Geangelt habe ich dann das erste Mal an der Hakusembe River Lodge, wo wir sogar einen eigenen Steg im Okavango zwischen Namibia und Angola direkt an unserem Autostellplatz hatten. Wie gesagt war die Wassertiefe nicht der Hit, weshalb ich nach dem ersten Hänger mit dem Spinnfischen aufgehört habe um meinen Ködervorrat zu schonen. Ich habe dann mit einem Stück Leber, aufgezogen auf einen 4er Aalhaken am Grund gefischt. 60-80g Blei sind so eben liegen geblieben. Nach und nach konnte ich auch einige Fische fangen. Jedoch waren es ausschließlich ca. 20cm kleine Welse der Gattung Synodontis. Die Art war vermutlich Synodontis nigromaculatus. In der Dämmerung kamen die Bisse der kleinen Welse dann genau so schnell wie die Bisse der Mücken, so dass ich irgendwann entnervt aufgegeben habe.

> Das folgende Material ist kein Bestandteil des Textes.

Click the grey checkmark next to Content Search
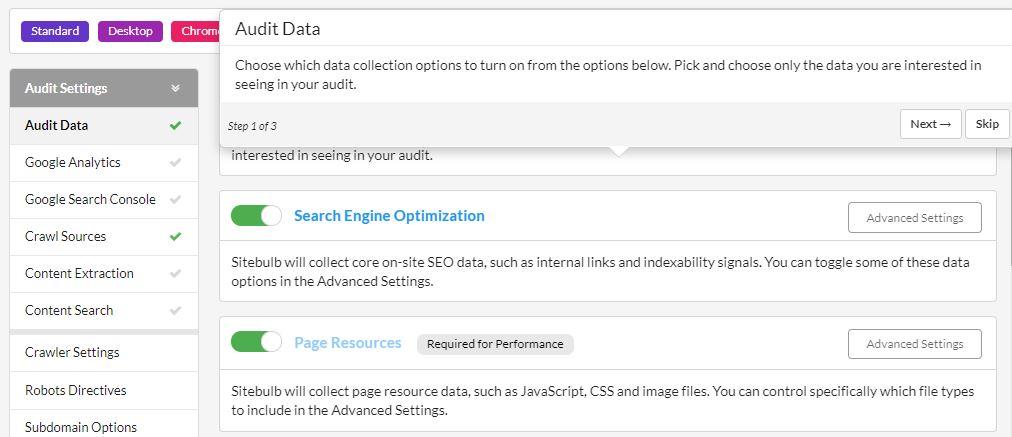The height and width of the screenshot is (437, 1012). [x=175, y=310]
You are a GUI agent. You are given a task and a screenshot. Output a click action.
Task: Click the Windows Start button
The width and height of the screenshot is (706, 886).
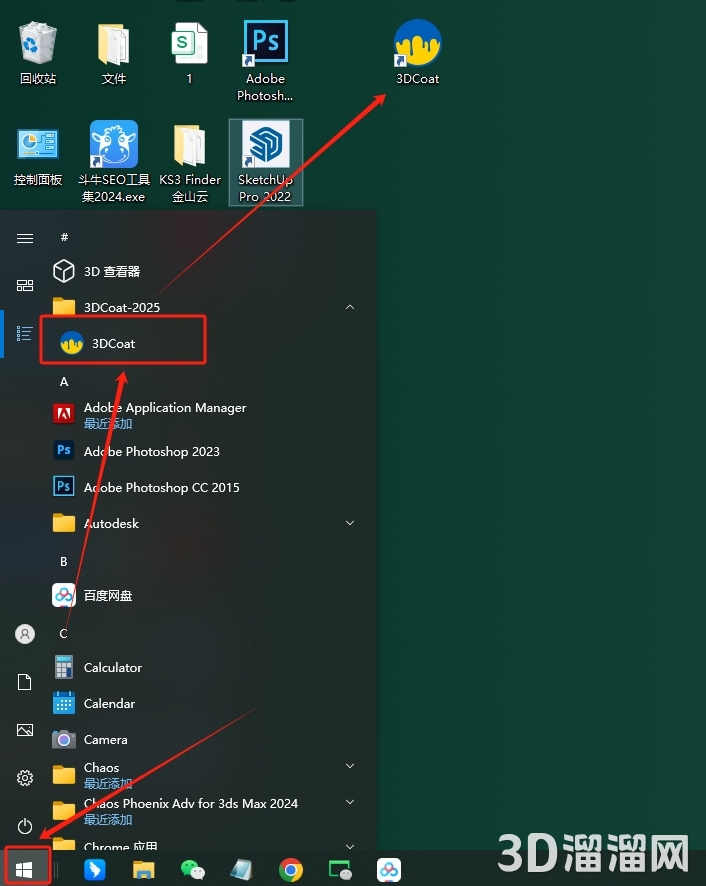tap(25, 868)
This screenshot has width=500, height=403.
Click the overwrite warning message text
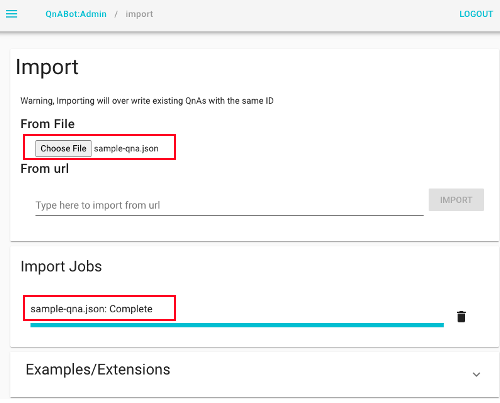tap(147, 101)
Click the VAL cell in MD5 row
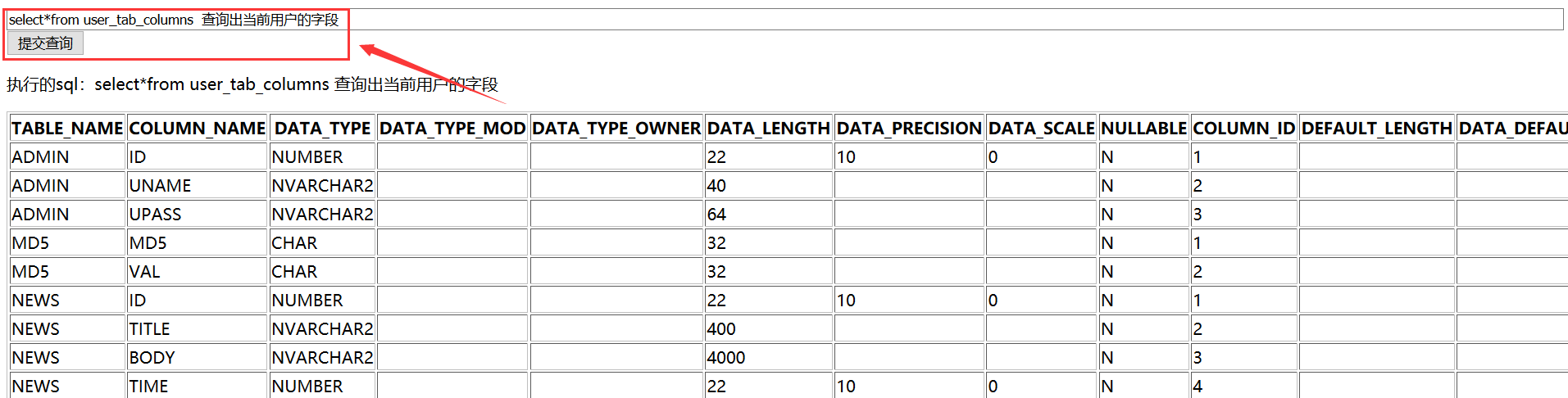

An unserer nächsten Station, der Nunda River Lodge wurde mir zunächst gesagt „Angeln verboten, wergen Krokos und Hippos“. Flusspferde konnte man von der Lodge aus einige sehen und als wir mit unseren Autos an unserer Campingstelle direkt am Fluss ankamen, flüchtete ein ca. 1m „kleines“ Kroko vor mir in den Fluss, als ich mögliche Angelstellen checkte. Ich habe mich dann noch mal mit dem „Angelguide“ der Lodge kurzgeschlossen und er meinte zu mir: „Geh Angeln, aber lass dich nicht fressen!“. Gleichzeitig habe ich einen kurzen Angeltrip für den nächsten Tag gebucht. Am Abend habe ich es dann noch mal mit Leber auf Grund probiert und konnte die Synodontis Welse im Minutentakt fangen. Mit der Montage bin ich da schon auf einen 3/0er Haken mit einem ordentlichen Leberklumpen hochgegangen. Trotzdem gabs nur Kleinvieh, bis auf einen guten Fisch, der leider im Drill verloren ging. Am nächsten Tag gings dann zum Spinnfischen. Da alle meine Freunde mit auf die „Angeltour“ gekommen sind, wurde es eher eine Bootstour anstatt einer Angeltour. An der ersten Stelle hatte ich direkt 2 Bisse und einen Aussteiger auf Blinker am Fluorcarbon Vorfach. Da der Guide meinen Kollegen aber noch ein paar schöne Aussichtspunkte zeigen wollten, waren wir hier nur ein paar Minuten. Für die nächsten 2 Stunden tat sich nichts mehr, bis ich den Guide dann freundlich darum gebeten habe doch wieder zur ersten Stelle zu fahren. Und siehe da, drei Würfe zwei Tigerfische.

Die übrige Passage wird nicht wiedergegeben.